PASSAGE:
** Start **
Finally, the testator further declared that in the event any of the disinherisons were disallowed, he left to such child a portion of his estate equal to the value of his or her legitime under Louisiana law as he intended to give no more than the required amount to satisfy such child's forced portion, if any, in effect at the time of his death.

The testator's six adult children filed a petition to annul the probated testament and to remove Carol Jurisich as executrix. The children alleged that the testament should be annulled and that the decree allowing probate of the will should be recalled for the following reasons:

1. the testament was defective based on lack of proper form.
2. The will was null "based upon the duress, undue influence and coercion upon decedent by the defendant, Carol Velten Jurisich," and based upon the fact "that the decedent was not of sound mind at the time of the drafting of the purported will."
3. The will was null because the "decedent bequeathed this property through sporadic hatred and anger at his children and through the manipulative and deceiving acts of defendant, Carol Velten Jurisich." The children averred that evidence of this factor was "now admissible due to the repeal of Article 1492 of the Louisiana Civil Code, as effective July 1, 1990."
4. Finally the children alleged the attempts to disinherit were invalid based on their "continuous and good-faith attempts to contact their father." The children alleged that they were prevented from contacting their father "by the manipulating and deceiving acts of defendant, Carol Velten Jurisich, who through her lies, deception and duress upon decedent" prevented them from spending time with their own father. Because of this factor, the children alleged that they "had the required `just *931 cause' as required in Article 1492, which prevented them from communicating with their father."

The children subsequently amended their petition to also assert the unconstitutionality of La.C.C. art. 1493.

Following the trial of the case, the trial judge, on August 20, 1993 issued a judgment finding that the last will and testament of Alvin Peter Jurisich dated September 12, 1990 was valid. In its reasons for judgment, the trial court rejected the Jurisich children's claim that Act 788 of 1989 was unconstitutional as violative of the Constitutional prohibition of Article XII, Section 5 of the Louisiana Constitution of 1974.
** End **
INSTRUCTION A:
Return everything in the passage on the will contest from "The children subsequently" down to "Constitution of 1974.", word for word.

ENTRIES SHOWN:
** Start **
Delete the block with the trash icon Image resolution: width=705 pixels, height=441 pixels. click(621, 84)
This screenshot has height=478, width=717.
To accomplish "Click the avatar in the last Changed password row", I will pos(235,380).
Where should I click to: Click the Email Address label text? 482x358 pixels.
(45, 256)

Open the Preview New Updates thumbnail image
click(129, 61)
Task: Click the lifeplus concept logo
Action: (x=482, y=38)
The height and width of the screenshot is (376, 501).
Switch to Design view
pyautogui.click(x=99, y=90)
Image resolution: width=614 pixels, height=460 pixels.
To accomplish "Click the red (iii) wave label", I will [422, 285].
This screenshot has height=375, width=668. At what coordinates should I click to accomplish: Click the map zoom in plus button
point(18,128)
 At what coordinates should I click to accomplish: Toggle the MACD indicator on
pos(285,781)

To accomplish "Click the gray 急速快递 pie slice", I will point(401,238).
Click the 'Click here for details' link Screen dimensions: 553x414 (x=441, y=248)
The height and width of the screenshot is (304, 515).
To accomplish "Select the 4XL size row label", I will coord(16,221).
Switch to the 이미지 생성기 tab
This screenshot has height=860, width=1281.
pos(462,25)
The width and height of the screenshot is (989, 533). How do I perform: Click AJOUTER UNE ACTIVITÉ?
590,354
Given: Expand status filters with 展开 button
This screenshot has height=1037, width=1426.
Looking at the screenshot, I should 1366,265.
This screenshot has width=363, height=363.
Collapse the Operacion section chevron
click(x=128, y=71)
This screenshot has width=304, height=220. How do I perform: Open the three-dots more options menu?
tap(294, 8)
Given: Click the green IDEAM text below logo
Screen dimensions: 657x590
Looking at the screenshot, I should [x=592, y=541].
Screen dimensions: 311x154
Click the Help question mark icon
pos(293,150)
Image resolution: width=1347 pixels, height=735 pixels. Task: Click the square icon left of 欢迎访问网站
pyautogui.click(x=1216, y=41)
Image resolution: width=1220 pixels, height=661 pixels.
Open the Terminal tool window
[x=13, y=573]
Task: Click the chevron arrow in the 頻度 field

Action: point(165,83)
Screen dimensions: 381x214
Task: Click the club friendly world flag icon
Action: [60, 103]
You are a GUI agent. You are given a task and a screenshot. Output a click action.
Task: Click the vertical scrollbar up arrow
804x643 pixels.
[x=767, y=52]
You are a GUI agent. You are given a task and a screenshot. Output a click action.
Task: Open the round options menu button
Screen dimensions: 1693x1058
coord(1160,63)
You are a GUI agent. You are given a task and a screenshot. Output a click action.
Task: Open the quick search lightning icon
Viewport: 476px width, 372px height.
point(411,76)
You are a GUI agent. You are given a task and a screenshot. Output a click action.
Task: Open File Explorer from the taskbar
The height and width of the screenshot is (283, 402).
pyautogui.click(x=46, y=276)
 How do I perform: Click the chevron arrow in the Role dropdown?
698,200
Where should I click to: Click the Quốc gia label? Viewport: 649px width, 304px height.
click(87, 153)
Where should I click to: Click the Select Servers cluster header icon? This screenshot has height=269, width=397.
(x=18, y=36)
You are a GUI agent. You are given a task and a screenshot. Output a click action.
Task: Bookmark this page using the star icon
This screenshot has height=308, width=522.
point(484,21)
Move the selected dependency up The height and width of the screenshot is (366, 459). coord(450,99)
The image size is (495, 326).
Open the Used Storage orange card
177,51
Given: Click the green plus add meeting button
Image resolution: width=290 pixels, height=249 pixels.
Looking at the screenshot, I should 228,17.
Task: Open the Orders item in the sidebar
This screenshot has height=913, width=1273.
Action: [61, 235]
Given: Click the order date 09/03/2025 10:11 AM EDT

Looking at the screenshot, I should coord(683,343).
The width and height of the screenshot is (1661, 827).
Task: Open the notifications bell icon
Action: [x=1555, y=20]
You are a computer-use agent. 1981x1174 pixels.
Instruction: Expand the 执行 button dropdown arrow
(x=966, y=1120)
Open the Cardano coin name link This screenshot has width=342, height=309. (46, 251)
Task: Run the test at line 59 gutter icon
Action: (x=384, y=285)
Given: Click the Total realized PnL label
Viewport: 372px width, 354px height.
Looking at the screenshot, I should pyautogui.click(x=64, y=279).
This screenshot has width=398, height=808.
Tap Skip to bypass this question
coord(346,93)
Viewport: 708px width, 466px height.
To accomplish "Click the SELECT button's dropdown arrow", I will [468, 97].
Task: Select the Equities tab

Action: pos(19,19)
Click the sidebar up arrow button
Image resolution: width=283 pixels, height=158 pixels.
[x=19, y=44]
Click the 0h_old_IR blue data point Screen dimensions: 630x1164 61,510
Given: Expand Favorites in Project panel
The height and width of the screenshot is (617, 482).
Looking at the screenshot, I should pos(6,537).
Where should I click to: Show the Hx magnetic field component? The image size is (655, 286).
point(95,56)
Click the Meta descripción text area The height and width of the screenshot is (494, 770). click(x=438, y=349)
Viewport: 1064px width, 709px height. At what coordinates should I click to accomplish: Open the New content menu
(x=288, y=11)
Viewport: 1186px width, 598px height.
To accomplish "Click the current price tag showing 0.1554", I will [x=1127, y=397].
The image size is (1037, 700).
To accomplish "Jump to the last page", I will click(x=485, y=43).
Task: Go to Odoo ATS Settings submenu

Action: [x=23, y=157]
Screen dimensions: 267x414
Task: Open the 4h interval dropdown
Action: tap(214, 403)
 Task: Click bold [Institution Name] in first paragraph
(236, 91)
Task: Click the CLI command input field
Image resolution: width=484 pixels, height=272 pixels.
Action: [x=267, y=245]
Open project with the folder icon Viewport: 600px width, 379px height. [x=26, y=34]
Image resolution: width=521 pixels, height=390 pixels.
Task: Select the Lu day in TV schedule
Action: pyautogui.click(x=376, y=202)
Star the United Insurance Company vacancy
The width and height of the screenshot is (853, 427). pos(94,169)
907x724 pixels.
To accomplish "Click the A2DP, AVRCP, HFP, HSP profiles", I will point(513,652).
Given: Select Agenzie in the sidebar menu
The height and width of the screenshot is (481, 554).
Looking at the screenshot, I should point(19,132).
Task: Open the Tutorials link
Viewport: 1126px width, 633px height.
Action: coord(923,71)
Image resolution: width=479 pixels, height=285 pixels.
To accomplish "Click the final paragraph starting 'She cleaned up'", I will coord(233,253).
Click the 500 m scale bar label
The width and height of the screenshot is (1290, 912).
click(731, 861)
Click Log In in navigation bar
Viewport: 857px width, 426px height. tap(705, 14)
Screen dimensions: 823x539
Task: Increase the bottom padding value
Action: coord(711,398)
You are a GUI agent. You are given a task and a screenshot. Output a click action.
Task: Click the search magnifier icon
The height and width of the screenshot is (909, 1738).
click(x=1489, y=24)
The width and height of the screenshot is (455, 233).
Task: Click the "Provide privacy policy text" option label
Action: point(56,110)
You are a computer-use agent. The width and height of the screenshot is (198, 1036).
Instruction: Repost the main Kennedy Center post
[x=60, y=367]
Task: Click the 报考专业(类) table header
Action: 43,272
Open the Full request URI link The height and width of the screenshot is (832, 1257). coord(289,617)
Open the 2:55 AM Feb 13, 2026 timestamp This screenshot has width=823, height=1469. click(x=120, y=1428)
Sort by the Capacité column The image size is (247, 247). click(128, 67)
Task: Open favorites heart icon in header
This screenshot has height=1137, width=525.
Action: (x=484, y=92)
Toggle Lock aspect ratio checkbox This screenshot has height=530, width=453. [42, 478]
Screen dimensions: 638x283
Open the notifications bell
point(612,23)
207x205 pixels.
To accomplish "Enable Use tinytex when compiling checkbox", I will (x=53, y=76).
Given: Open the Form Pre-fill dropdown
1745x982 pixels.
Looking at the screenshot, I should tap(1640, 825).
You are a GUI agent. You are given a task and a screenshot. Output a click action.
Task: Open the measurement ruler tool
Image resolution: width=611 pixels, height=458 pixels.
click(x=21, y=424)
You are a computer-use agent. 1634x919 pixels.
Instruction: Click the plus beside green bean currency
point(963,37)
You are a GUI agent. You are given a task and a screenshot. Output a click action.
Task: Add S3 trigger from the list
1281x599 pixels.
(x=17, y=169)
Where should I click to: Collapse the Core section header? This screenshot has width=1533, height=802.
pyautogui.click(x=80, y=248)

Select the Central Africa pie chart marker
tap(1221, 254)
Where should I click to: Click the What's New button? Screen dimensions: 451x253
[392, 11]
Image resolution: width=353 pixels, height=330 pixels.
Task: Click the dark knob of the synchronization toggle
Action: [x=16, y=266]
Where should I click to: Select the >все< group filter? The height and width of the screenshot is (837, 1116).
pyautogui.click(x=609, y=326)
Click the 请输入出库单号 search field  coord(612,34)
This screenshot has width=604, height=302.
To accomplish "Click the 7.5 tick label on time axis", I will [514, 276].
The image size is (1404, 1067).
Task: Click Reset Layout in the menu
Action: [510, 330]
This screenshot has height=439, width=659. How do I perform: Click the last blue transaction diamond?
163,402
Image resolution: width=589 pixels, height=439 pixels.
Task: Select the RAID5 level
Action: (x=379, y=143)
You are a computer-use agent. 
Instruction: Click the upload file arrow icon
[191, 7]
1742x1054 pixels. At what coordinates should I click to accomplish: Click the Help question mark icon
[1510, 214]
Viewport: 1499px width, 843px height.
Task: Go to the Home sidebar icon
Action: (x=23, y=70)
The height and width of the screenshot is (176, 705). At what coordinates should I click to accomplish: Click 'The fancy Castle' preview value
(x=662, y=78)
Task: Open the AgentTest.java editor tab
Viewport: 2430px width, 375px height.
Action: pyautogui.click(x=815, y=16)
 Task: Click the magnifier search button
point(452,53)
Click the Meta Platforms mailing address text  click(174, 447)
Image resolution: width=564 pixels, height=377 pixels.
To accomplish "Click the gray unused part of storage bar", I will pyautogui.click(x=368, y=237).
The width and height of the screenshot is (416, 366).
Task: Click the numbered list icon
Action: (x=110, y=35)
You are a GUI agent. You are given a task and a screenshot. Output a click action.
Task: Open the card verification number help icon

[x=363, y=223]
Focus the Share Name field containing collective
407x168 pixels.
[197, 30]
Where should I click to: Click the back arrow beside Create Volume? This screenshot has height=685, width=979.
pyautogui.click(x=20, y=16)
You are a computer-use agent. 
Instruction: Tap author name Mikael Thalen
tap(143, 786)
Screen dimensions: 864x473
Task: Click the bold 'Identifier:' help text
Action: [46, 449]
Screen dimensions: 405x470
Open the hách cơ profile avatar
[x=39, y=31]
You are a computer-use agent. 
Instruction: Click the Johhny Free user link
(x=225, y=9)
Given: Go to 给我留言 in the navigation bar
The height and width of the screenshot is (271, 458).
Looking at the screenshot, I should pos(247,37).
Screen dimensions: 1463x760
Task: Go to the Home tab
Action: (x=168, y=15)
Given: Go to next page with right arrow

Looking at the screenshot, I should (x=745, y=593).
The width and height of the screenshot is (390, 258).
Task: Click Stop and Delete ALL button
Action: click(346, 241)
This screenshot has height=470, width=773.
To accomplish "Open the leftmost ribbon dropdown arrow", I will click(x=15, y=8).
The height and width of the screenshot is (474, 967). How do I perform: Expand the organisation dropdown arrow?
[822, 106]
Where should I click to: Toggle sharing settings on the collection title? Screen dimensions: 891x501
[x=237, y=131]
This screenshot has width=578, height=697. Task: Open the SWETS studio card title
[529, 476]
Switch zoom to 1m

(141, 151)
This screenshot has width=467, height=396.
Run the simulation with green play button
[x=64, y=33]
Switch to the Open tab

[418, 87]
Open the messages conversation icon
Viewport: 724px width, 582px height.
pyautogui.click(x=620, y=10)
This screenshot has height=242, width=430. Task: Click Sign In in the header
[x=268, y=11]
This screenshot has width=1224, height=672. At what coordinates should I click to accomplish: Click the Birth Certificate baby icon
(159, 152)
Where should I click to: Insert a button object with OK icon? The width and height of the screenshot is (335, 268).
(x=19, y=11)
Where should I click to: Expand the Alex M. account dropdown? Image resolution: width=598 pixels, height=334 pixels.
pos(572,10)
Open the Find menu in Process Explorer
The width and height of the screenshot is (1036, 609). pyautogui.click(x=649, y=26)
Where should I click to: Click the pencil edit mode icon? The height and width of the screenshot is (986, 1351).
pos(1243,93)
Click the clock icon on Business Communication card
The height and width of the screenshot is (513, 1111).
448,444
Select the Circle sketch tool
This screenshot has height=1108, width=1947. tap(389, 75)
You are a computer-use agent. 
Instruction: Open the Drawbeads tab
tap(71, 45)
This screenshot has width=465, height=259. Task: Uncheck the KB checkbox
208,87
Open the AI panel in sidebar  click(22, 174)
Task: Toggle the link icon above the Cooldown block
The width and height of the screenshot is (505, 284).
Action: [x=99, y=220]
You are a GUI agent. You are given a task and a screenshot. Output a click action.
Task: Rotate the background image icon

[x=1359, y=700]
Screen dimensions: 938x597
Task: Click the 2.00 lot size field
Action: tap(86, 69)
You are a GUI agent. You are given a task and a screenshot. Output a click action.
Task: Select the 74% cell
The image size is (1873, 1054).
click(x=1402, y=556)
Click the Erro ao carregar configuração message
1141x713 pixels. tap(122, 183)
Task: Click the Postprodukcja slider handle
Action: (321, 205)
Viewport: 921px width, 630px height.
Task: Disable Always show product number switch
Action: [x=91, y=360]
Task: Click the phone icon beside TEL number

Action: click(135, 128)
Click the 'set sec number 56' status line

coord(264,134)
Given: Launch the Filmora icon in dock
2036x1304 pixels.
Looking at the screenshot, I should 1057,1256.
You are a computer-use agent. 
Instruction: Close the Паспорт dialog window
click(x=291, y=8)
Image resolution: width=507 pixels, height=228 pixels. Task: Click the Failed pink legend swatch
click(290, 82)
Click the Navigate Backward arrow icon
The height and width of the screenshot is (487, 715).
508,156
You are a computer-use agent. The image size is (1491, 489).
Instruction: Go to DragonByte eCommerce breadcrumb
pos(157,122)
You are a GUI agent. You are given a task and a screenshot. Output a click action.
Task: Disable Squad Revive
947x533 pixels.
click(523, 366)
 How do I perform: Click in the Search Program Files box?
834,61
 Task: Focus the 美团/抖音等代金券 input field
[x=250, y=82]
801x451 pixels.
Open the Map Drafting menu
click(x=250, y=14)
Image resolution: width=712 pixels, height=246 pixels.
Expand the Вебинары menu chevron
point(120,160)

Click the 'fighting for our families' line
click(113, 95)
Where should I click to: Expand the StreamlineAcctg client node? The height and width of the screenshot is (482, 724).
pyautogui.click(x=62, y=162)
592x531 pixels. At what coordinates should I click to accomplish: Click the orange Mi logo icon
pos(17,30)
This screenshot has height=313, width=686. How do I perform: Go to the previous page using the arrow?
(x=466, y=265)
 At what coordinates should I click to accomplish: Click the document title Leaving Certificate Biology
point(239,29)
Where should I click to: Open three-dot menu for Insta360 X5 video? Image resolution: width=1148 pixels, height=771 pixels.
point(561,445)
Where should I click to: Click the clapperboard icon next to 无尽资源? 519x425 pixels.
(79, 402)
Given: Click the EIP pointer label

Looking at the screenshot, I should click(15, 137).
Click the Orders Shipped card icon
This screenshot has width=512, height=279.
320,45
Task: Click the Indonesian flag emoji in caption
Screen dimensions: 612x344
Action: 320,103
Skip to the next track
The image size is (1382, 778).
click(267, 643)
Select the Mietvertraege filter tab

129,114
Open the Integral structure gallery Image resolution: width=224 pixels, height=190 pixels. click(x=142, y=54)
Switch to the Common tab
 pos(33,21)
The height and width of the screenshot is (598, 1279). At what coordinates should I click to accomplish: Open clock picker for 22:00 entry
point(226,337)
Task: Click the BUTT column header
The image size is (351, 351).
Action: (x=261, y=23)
** End **
INSTRUCTION B:
Retype the entries from the line containing "Where should I click to: Click the pencil" down to the line containing "Action: [x=99, y=220]", both lines included, character for character.

WORKED ANSWER A:
The children subsequently amended their petition to also assert the unconstitutionality of La.C.C. art. 1493.

Following the trial of the case, the trial judge, on August 20, 1993 issued a judgment finding that the last will and testament of Alvin Peter Jurisich dated September 12, 1990 was valid. In its reasons for judgment, the trial court rejected the Jurisich children's claim that Act 788 of 1989 was unconstitutional as violative of the Constitutional prohibition of Article XII, Section 5 of the Louisiana Constitution of 1974.

WORKED ANSWER B:
Where should I click to: Click the pencil edit mode icon? The height and width of the screenshot is (986, 1351).
pos(1243,93)
Click the clock icon on Business Communication card
The height and width of the screenshot is (513, 1111).
448,444
Select the Circle sketch tool
This screenshot has height=1108, width=1947. tap(389, 75)
You are a computer-use agent. 
Instruction: Open the Drawbeads tab
tap(71, 45)
This screenshot has width=465, height=259. Task: Uncheck the KB checkbox
208,87
Open the AI panel in sidebar  click(22, 174)
Task: Toggle the link icon above the Cooldown block
The width and height of the screenshot is (505, 284).
Action: [x=99, y=220]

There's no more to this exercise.